De même, les attestations produites produites sont imprécises et ne sont confortées par aucun élément matériel. Ainsi, M. [H] [M], directeur artistique, Mme [P] [T] et Mme [X] [K], directrices de production, déclarent avoir constaté de nombreux manquements administratifs, une détérioration de la qualité du travail de Mme [W] [G], des retards dans les demandes de subventions et dans le remboursement des frais, des erreurs dans la gestion comptable, des manquements dans l’établissement des contrats de travail relatifs aux heures supplémentaires et aux jours fériés, sans que la preuve de ces manquements, de la responsabilité exclusive de Mme [W] [G] dans leur commission et des dommages causés à l’association ne soit rapportée.
En conséquence, la demande reconventionnelle de dommages-intéêts formée par l’association La Compagnie Shonen sera rejetée.
Sur la demande de dommages-intérêts pour résistance abusive
La condamnation à des dommages-intérêts pour résistance abusive relève du droit de la responsabilité civile pour faute au sens des dispositions de l’article 1240 du code civil. Elle suppose d’une part que soit caractérisée la faute constituée par la contrainte pour le demandeur d’agir en justice pour faire valoir ses droits, à la suite d’une attitude abusive d’un particulier ou d’une société, qui a refusé d’accéder à ses prétentions et, d’autre part, que soit démontré un lien de causalité entre cette faute et le préjudice subi par la partie demanderesse.
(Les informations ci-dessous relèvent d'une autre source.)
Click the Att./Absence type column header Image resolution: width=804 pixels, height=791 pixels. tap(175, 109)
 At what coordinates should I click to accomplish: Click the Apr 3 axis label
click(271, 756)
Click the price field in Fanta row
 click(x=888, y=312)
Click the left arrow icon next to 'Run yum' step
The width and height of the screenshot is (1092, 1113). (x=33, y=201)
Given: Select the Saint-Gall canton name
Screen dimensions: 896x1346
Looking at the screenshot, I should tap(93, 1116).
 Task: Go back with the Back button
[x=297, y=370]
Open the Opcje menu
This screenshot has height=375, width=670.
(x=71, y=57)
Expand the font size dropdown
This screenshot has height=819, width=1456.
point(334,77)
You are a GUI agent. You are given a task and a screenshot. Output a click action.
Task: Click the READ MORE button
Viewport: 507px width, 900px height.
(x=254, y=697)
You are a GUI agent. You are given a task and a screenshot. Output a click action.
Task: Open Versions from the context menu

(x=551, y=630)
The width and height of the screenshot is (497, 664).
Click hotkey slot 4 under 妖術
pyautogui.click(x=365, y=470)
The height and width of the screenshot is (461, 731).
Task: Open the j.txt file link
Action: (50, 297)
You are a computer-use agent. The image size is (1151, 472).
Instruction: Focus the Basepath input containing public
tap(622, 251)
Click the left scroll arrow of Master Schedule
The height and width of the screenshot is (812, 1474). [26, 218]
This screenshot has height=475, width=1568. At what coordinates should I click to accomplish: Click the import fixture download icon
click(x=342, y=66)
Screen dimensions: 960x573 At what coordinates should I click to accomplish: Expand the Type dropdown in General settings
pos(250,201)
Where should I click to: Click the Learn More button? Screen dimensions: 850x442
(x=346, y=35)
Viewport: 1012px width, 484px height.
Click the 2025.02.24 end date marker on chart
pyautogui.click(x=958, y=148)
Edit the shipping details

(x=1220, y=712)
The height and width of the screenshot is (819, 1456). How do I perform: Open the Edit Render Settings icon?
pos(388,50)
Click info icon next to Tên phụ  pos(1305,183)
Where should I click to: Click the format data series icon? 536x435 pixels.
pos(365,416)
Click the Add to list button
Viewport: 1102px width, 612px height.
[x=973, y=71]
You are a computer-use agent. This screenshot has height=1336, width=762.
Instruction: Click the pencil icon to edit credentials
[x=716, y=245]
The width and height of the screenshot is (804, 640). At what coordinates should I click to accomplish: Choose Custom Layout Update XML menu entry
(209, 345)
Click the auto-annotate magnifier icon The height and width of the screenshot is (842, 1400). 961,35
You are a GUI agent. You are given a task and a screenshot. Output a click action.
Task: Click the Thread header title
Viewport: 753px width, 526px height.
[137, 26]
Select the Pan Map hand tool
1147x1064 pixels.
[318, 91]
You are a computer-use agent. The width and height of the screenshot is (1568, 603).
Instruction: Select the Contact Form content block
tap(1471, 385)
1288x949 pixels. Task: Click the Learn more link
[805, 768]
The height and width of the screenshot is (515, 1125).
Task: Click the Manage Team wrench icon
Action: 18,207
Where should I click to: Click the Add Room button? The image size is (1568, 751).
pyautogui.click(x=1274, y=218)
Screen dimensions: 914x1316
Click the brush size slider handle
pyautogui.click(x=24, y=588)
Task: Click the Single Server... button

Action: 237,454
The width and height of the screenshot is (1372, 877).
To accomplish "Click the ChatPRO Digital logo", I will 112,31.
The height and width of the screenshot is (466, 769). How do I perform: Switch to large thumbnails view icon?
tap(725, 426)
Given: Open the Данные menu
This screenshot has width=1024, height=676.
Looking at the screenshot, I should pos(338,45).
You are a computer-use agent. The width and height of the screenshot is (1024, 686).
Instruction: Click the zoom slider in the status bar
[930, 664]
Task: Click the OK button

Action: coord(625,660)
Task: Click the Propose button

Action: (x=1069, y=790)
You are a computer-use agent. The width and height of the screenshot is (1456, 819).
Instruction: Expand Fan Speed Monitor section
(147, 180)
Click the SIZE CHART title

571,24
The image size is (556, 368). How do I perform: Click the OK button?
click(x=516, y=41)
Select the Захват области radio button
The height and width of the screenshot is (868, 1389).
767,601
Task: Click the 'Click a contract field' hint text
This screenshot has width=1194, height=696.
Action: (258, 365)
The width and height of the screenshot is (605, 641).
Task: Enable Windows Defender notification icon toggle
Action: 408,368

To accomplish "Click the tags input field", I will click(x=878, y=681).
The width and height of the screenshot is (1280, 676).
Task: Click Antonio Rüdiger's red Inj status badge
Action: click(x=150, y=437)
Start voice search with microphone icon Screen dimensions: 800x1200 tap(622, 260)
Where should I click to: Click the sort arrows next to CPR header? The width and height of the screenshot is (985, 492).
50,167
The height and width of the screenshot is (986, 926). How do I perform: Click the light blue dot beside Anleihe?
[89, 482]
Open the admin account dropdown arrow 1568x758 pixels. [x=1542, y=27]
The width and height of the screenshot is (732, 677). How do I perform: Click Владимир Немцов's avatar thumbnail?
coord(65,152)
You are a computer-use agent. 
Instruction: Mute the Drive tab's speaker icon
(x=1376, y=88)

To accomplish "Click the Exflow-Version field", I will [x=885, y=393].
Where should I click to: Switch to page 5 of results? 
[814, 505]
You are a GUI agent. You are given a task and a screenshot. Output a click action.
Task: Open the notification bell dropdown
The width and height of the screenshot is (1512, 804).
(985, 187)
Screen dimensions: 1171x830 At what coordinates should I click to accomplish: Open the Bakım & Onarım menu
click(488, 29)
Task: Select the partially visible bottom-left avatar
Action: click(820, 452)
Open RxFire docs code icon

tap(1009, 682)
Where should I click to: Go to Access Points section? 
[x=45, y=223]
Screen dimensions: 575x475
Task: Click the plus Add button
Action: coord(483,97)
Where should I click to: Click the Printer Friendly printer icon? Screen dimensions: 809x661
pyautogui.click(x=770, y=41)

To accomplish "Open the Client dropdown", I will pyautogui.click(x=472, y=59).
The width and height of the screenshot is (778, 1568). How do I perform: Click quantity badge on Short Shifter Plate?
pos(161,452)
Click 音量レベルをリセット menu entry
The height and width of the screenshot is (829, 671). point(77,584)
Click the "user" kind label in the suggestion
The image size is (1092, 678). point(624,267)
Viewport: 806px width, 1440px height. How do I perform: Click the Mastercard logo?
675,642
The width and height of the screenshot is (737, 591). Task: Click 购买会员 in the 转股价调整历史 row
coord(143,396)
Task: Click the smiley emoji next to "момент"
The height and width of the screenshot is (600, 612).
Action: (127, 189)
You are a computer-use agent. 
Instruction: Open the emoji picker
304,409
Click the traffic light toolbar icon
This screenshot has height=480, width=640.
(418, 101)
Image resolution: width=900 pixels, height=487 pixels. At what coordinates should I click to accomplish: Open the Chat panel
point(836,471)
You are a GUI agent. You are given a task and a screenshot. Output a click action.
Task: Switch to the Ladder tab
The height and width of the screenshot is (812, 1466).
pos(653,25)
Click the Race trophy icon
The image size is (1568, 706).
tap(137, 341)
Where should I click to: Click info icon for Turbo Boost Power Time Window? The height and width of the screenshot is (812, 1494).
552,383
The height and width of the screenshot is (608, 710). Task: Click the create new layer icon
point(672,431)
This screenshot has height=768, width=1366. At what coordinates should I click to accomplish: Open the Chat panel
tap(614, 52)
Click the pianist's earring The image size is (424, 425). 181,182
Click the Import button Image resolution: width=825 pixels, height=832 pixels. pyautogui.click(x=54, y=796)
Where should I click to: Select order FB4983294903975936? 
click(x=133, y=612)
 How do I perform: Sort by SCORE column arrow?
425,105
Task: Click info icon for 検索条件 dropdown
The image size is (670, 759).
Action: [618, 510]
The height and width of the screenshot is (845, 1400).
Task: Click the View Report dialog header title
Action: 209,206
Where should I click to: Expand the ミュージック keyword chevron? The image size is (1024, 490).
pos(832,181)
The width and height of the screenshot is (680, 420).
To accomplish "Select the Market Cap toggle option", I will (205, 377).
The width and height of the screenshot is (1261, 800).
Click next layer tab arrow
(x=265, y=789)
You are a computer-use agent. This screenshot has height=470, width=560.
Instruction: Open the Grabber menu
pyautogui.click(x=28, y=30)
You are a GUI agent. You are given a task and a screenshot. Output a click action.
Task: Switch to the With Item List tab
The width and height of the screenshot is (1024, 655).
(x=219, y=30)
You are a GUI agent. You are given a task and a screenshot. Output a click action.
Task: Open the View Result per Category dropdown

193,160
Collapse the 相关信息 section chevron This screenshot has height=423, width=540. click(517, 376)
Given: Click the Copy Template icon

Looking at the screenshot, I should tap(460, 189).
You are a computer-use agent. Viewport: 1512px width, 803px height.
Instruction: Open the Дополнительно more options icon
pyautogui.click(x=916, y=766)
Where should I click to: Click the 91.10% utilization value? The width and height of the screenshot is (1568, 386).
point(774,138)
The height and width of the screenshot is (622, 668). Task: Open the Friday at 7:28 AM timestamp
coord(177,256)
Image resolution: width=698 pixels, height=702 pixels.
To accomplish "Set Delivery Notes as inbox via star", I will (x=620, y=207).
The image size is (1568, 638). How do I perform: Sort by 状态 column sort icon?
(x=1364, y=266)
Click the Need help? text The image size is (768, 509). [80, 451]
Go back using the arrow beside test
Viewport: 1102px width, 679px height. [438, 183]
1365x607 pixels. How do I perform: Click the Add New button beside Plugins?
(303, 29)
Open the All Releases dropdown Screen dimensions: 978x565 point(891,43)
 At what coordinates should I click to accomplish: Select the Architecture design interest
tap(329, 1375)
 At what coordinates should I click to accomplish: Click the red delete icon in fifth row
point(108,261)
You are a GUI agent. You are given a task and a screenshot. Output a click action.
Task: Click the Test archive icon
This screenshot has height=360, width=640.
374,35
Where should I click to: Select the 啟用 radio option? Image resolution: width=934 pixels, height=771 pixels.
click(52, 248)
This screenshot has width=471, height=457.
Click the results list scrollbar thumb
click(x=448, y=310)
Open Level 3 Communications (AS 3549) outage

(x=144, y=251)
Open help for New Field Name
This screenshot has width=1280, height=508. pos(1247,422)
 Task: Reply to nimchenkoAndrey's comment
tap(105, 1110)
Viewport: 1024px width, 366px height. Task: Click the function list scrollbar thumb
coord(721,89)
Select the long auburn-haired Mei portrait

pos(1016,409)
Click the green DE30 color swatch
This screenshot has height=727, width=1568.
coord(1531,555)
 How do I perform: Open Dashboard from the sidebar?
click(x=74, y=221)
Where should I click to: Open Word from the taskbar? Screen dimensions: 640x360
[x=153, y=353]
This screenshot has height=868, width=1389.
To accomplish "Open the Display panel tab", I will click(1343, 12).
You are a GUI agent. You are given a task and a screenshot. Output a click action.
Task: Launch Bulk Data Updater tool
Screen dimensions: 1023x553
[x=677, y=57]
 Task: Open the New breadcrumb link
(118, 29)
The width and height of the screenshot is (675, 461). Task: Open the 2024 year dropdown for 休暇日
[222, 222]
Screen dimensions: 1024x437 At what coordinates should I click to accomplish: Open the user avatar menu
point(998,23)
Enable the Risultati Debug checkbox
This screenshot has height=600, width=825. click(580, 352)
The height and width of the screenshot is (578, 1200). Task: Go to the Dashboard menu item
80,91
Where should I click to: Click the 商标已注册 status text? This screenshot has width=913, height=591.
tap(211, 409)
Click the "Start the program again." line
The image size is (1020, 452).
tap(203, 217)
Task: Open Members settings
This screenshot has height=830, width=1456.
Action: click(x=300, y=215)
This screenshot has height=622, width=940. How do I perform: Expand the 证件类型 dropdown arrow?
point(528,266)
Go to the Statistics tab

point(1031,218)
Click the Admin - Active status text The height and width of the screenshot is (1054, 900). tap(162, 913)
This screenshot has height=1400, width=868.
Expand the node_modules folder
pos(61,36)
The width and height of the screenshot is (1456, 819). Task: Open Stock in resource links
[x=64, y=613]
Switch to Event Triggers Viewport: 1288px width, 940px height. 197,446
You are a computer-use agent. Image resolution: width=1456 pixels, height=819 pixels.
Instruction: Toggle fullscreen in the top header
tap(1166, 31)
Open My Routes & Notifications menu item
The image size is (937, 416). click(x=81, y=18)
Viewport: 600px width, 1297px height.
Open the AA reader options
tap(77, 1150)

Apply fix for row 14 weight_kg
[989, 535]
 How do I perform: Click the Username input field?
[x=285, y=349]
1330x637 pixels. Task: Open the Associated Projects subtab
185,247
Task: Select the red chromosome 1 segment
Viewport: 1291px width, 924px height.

Ce préjudice doit être différent de l’indemnité de procédure réclamée sur le fondement de l’article 700 du code de procédure civile.
En l’espèce, à défaut d’établir l’existence d’un préjudice distinct de celui résultant du retard dans le paiement d’ores et déjà indemnisé par l’octroi d’intérêts moratoires, Mme [W] [G] sera déboutée de sa demande de dommages-intérêts.
Sur les demandes accessoires
L’association La Compagnie Shonen sera condamnée aux dépens, en application de l’article 696 du code de procédure civile.
Au regard de l’issue du litige, il convient également de la condamner à payer à Mme [W] [G] la somme de 800 euros au titre de l’article 700 du code de procédure civile.
Aucune circonstance ne justifie d’écarter l’exécution provisoire de la présente décision qui est de droit.
PAR CES MOTIFS
Le tribunal, statuant après débats publics, par jugement mis à disposition au greffe, contradictoire et en dernier ressort :
CONDAMNE l’association La Compagnie Shonen à payer à Mme [W] [G] la somme de 3.882 euros au titre de la facture impayée du 14 juin 2021, avec intérêts au taux légal à compter de la mise en demeure du 20 septembre 2021 ;
DEBOUTE Mme [W] [G] de sa demande de dommages-intérêts pour résistance abusive ;
DEBOUTE l’association La Compagnie Shonen de sa demande de l’ensemble de ses demandes ;
CONDAMNE l’association La Compagnie Shonen aux dépens ;
CONDAMNE l’association La Compagnie Shonen à payer à Mme [W] [G] la somme de 800 euros au titre de l’article 700 du code de procédure civile ;
RAPPELLE que l’exécution provisoire de la présente décision est de droit ;
Ainsi signé par le juge et la greffière susnommés et mis à disposition des parties le 10 mars 2025.